Non ha senso continuare ad aggredire in maniera casuale ed incoerente una Costituzione che non è ancora stata compiutamente attuata, per esemplificare, basti pensare che da 10 anni assistiamo alla mancata istituzione delle città metropolitane e alla possibile, immediata e conseguente soppressione delle 12 Province afferenti alle relative aree metropolitane. Se la politica si riduce alle operazioni meramente “ragionieristiche” dettate dal ministro dell’economia protempore, possiamo certamente fare a meno della politica e qualsiasi somma impegnata in tal senso risulterebbe mal spesa e non giustificata. Il tema del taglio dei costi della politica esiste ed è concreto, ma esso si pone con grande forza all’attenzione dei cittadini per la sempre più manifesta incapacità della politica di esercitare in maniera dignitosa e utile la propria funzione. Rispetto al mancato e compiuto esercizio della propria funzione, ogni costo e spesa improduttiva addebitata al cittadino per il sostenimento di un ceto dirigente incapace di dare valenza ed efficacia al proprio mandato risulta ingiustificata e, quindi, oggetto di una legittima caducazione economica. Occorre riformare lo Stato e promuovere una riforma della Legge elettorale per riconsegnare agli elettori il potere di scegliere i propri rappresentanti in parlamento, consentendo ai cittadini di esercitare concretamente la propria sovranità. La Costituzione deve essere fedelmente osservata come Legge fondamentale della Repubblica non solo dai cittadini ma anche e, soprattutto, da tutti gli organi dello Stato.

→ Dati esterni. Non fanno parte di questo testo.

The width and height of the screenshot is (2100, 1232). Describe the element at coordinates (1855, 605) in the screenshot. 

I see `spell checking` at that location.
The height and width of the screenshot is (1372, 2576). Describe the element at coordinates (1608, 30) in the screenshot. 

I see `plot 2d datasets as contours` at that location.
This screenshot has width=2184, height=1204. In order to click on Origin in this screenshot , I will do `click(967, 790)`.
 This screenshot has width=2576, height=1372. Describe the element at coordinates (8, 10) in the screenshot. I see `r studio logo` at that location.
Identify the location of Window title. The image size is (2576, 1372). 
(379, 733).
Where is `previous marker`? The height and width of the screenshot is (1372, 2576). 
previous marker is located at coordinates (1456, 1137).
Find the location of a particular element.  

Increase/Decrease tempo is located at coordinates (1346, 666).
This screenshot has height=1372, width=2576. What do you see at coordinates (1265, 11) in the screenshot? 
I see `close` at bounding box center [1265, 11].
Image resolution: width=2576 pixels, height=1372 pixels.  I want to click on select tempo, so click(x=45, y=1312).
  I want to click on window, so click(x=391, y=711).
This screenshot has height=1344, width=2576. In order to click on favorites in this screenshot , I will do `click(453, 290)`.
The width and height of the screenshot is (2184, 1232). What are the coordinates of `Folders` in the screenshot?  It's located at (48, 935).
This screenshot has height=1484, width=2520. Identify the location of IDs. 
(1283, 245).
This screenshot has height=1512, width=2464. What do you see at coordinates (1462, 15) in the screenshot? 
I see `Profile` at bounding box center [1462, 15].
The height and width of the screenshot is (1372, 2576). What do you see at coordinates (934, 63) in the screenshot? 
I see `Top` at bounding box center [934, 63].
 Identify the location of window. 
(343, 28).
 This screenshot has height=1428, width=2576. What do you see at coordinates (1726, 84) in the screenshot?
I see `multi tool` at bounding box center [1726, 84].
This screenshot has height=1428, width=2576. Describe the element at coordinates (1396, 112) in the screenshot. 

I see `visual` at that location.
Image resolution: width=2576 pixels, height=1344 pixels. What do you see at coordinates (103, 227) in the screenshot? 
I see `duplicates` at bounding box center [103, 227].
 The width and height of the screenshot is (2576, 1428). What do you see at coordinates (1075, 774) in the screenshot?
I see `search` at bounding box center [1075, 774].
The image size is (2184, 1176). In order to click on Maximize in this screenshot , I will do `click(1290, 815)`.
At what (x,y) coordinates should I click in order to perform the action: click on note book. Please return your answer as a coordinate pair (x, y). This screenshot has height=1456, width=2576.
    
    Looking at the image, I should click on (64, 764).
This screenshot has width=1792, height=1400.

Una legge che vuole eliminare Comuni e Province dovrebbe essere approvata dalle Camere sulla base di un’intesa fra lo Stato e le Regioni interessate. Avere la presunzione di abolire Enti ed Istituzioni senza adottare un procedimento costituzionale, senza possedere una visione strategica complessiva delle problematiche che si intendono affrontare e senza ottenere la necessaria condivisione delle popolazioni interessate, è mera demagogia e pura irresponsabilità politica. La politica ha il dovere di meglio impiegare questo scorcio di legislatura, una proposta utile quanto concreta potrebbe essere quella di promuovere una Commissione parlamentare per le riforme istituzionali presieduta da una personalità di garanzia come potrebbe ad esempio essere quella dell’ex presidente della Camera Casini. La responsabilità dei comportamenti politici ed amministrativi è nazionale, regionale, provinciale e comunale, per cui per consentire al Paese di uscire dalla crisi e continuare nel processo di integrazione europea, occorre promuovere un impegno politico unitario più responsabile e qualificato ad ogni livello”.